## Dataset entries
⁂

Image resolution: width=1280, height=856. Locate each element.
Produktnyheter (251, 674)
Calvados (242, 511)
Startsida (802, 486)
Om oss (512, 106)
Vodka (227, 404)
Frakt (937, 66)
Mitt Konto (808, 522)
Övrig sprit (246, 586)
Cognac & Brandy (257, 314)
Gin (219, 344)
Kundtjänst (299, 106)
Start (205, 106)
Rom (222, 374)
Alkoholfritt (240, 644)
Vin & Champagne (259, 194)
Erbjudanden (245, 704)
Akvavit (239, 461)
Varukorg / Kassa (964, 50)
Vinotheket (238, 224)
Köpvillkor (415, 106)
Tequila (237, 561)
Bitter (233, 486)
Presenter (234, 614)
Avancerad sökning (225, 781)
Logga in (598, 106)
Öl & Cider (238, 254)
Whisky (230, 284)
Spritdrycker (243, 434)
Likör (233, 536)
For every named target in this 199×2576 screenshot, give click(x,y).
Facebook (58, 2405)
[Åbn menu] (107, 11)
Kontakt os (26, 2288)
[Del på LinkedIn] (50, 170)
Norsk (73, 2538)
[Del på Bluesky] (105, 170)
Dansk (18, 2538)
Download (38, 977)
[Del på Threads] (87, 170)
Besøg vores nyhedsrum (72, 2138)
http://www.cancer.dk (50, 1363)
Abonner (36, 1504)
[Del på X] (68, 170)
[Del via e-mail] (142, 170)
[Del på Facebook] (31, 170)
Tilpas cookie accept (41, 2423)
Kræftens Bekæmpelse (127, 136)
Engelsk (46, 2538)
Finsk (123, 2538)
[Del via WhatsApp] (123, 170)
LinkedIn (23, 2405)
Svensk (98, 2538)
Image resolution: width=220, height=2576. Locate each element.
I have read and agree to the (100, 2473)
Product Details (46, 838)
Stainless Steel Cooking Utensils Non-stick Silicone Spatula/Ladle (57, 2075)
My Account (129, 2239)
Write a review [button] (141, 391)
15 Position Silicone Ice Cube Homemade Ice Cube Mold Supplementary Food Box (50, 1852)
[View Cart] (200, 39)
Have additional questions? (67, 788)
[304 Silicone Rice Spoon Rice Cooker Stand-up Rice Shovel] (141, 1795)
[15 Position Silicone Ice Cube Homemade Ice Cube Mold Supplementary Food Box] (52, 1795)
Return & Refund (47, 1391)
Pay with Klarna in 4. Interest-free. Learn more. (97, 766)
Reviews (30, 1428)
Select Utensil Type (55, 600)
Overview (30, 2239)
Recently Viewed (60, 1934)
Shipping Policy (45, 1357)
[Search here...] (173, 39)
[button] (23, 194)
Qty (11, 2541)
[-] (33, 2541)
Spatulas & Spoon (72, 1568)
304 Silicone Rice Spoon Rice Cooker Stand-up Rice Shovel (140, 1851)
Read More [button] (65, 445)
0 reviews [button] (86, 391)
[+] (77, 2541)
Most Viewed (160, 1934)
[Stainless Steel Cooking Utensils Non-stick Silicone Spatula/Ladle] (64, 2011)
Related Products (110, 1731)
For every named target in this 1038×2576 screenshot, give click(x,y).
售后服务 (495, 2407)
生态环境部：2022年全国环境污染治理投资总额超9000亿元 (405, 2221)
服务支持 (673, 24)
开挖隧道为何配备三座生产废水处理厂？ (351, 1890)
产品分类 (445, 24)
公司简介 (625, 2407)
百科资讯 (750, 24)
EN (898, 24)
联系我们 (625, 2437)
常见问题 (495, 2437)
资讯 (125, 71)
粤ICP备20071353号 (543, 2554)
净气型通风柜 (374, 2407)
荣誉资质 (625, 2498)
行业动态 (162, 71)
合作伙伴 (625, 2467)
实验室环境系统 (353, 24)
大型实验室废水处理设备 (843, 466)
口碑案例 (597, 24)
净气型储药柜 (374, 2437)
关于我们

⁂

## ACTIVITY
Word for word, repeat the records above.

## SOLVED EXERCISE
Image resolution: width=1280, height=856. Locate each element.
Produktnyheter (251, 674)
Calvados (242, 511)
Startsida (802, 486)
Om oss (512, 106)
Vodka (227, 404)
Frakt (937, 66)
Mitt Konto (808, 522)
Övrig sprit (246, 586)
Cognac & Brandy (257, 314)
Gin (219, 344)
Kundtjänst (299, 106)
Start (205, 106)
Rom (222, 374)
Alkoholfritt (240, 644)
Vin & Champagne (259, 194)
Erbjudanden (245, 704)
Akvavit (239, 461)
Varukorg / Kassa (964, 50)
Vinotheket (238, 224)
Köpvillkor (415, 106)
Tequila (237, 561)
Bitter (233, 486)
Presenter (234, 614)
Avancerad sökning (225, 781)
Logga in (598, 106)
Öl & Cider (238, 254)
Whisky (230, 284)
Spritdrycker (243, 434)
Likör (233, 536)
For every named target in this 199×2576 screenshot, give click(x,y).
Facebook (58, 2405)
[Åbn menu] (107, 11)
Kontakt os (26, 2288)
[Del på LinkedIn] (50, 170)
Norsk (73, 2538)
[Del på Bluesky] (105, 170)
Dansk (18, 2538)
Download (38, 977)
[Del på Threads] (87, 170)
Besøg vores nyhedsrum (72, 2138)
http://www.cancer.dk (50, 1363)
Abonner (36, 1504)
[Del på X] (68, 170)
[Del via e-mail] (142, 170)
[Del på Facebook] (31, 170)
Tilpas cookie accept (41, 2423)
Kræftens Bekæmpelse (127, 136)
Engelsk (46, 2538)
Finsk (123, 2538)
[Del via WhatsApp] (123, 170)
LinkedIn (23, 2405)
Svensk (98, 2538)
Image resolution: width=220, height=2576. Locate each element.
I have read and agree to the (100, 2473)
Product Details (46, 838)
Stainless Steel Cooking Utensils Non-stick Silicone Spatula/Ladle (57, 2075)
My Account (129, 2239)
Write a review [button] (141, 391)
15 Position Silicone Ice Cube Homemade Ice Cube Mold Supplementary Food Box (50, 1852)
[View Cart] (200, 39)
Have additional questions? (67, 788)
[304 Silicone Rice Spoon Rice Cooker Stand-up Rice Shovel] (141, 1795)
[15 Position Silicone Ice Cube Homemade Ice Cube Mold Supplementary Food Box] (52, 1795)
Return & Refund (47, 1391)
Pay with Klarna in 4. Interest-free. Learn more. (97, 766)
Reviews (30, 1428)
Select Utensil Type (55, 600)
Overview (30, 2239)
Recently Viewed (60, 1934)
Shipping Policy (45, 1357)
[Search here...] (173, 39)
[button] (23, 194)
Qty (11, 2541)
[-] (33, 2541)
Spatulas & Spoon (72, 1568)
304 Silicone Rice Spoon Rice Cooker Stand-up Rice Shovel (140, 1851)
Read More [button] (65, 445)
0 reviews [button] (86, 391)
[+] (77, 2541)
Most Viewed (160, 1934)
[Stainless Steel Cooking Utensils Non-stick Silicone Spatula/Ladle] (64, 2011)
Related Products (110, 1731)
For every named target in this 1038×2576 screenshot, give click(x,y).
售后服务 (495, 2407)
生态环境部：2022年全国环境污染治理投资总额超9000亿元 (405, 2221)
服务支持 (673, 24)
开挖隧道为何配备三座生产废水处理厂？ (351, 1890)
产品分类 (445, 24)
公司简介 (625, 2407)
百科资讯 (750, 24)
EN (898, 24)
联系我们 (625, 2437)
常见问题 (495, 2437)
资讯 (125, 71)
粤ICP备20071353号 (543, 2554)
净气型通风柜 (374, 2407)
荣誉资质 (625, 2498)
行业动态 (162, 71)
合作伙伴 (625, 2467)
实验室环境系统 (353, 24)
大型实验室废水处理设备 (843, 466)
口碑案例 (597, 24)
净气型储药柜 (374, 2437)
关于我们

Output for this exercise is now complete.